Post-war, housing redevelopment has led to many outdated or dilapidated terraces being cleared to make room for tower blocks, which occupy a much smaller area of land. Because of this land use in inner city areas could theoretically be distributed further to create greater accessibility, employment or recreational or leisure centres. However botched implementation meant in many areas (like Manchester or the London estates) the effects of wind channelling and poor follow up development led to the tower blocks offering no real improvement for rehoused residents over their prior terraced houses.


In the 70's people started to modernise terraces by installing Indoor toilets and bathrooms often built on the back of the offshot Kitchen, as space upstairs was limited. The fitting of Gas central heating also became more popular as natural gas spread. In some areas schemes to modernise whole districts were carried out. But today large areas of un modernised terraces still exist. These usually being in the poorest districts.
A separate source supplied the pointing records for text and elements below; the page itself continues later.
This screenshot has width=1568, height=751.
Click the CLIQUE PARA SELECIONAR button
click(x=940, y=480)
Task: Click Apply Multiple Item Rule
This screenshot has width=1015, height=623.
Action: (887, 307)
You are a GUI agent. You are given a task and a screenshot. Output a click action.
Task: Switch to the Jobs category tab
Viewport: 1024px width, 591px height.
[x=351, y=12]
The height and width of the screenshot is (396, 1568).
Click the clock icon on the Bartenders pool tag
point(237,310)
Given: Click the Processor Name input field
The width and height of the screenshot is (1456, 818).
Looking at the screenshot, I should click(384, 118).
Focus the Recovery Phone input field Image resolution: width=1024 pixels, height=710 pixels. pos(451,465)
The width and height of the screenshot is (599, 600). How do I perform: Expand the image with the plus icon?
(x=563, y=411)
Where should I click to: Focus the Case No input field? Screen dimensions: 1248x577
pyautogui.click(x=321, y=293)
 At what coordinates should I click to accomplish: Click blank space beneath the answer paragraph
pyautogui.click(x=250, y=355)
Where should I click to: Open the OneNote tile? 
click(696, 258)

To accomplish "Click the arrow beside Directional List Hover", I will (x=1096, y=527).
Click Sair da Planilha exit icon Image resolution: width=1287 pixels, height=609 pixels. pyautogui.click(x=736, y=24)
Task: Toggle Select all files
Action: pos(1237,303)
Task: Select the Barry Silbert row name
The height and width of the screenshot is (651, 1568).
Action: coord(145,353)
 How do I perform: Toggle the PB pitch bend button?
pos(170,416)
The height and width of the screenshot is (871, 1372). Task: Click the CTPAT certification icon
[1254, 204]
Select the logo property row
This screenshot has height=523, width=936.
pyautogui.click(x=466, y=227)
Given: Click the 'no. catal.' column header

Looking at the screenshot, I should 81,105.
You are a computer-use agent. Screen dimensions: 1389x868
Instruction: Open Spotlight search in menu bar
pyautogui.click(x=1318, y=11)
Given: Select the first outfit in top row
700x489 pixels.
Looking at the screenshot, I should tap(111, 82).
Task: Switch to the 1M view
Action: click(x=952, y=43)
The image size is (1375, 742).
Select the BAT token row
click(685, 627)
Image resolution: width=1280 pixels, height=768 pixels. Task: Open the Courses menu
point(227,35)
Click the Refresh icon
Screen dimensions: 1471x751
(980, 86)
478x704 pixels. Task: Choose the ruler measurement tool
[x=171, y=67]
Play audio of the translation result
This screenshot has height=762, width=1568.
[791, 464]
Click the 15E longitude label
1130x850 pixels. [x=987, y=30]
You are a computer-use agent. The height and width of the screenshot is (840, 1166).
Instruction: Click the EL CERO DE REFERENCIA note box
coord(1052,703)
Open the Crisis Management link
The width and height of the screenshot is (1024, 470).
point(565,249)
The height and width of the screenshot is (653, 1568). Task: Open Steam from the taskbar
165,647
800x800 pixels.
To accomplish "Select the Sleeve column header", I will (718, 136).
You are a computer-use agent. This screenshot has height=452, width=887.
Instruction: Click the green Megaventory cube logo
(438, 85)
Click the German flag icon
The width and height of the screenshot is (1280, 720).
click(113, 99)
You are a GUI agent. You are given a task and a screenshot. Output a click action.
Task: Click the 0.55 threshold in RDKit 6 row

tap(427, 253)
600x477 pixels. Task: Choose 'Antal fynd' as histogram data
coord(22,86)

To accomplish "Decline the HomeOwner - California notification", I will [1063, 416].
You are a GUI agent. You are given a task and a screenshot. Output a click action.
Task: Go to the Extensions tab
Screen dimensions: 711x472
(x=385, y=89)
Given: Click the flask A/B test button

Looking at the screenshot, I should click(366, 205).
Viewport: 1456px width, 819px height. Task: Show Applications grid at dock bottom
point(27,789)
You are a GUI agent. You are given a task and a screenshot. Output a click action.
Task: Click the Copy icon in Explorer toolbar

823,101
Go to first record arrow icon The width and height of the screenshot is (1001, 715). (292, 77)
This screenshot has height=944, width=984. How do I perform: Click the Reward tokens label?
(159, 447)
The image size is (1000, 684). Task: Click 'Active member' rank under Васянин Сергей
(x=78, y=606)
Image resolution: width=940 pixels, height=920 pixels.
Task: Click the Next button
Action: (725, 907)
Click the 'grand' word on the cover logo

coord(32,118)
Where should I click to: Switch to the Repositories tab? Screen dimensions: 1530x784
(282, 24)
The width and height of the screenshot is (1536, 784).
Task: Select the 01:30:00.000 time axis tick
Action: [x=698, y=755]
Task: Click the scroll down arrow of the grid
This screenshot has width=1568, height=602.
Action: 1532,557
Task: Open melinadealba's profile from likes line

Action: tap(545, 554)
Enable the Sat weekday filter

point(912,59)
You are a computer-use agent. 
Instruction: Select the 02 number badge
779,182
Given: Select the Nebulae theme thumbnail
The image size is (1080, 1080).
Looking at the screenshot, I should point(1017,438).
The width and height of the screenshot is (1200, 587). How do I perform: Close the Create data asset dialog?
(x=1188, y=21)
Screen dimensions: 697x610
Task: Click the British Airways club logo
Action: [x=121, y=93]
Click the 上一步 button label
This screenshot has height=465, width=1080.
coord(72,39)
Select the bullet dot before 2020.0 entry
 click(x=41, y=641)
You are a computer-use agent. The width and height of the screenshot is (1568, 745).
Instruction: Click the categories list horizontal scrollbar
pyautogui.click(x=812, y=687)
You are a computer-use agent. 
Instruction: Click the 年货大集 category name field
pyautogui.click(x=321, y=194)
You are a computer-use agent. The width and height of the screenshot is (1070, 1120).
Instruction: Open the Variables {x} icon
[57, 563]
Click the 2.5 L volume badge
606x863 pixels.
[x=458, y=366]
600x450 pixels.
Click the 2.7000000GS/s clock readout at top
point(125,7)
In the UK terraced industrial district housing has enjoyed huge price rises since around 2001, with prices in most areas (outside London) having more than tripled by mid-2005. In affluent areas terraced houses are often called 'townhouses'. In the 1960s and 1970s areas of affordable terraced housing were often quickly colonised by artists, gay men and young professionals, this being the early stages of the gentrification that happened in parts of many British cities. Other areas became rundown as landlords failed to maintain properties or upgrade them. In university cities, they became popular for Students, with front room converted to another bedroom.

21st centuryEdit

In 2005 the English Heritage report "Low Demand Housing and the Historic Environment" found that repairing a standard Victorian terraced house over thirty years is around sixty-percent cheaper than building and maintaining a newly-built house. In a 2003 survey for Heritage Counts a team of experts contrasted a Victorian terrace with a house built after 1980, and found that:

   "The research demonstrated that, contrary to earlier thinking, older housing actually costs less to maintain and occupy over the long-term life of the dwelling than more modern housing. Largely due to the quality and life-span of the materials used, the Victorian terrace house proved almost £1,000 per 100 m2 cheaper to maintain and inhabit on average each year."

The rise in prises ha s fuelled a wave of buying of un-modernised or tired terraces by amateur developers or young people looking for a cheap property and to make money. Often gutting them and fitting double glazing, new central heating, full rewire as often old electrics had just being poorly installed. Building new 2 storey extensions in place of the Kitchen (often larger) to build an upstairs bathroom, and new Kitchen open to the dinning room on the ground floor. The loft is also converted to get a 3rd bedroom. The old coal house and outhouse being demolished. Damp can be a problem due to a lot being built with solid walls, then the floors rot.

The size of terraces can vary considerably, the smallest being about 3m wide, with the largest 7m+. Some having 3 bedrooms. Generally 2 storey but in hilly areas they may be 3½ storey with ½ basement and room in the roof. In the better areas Bay windows were fitted and front gardens from 1m up to 10m+ in more prosperous areas were built for sale.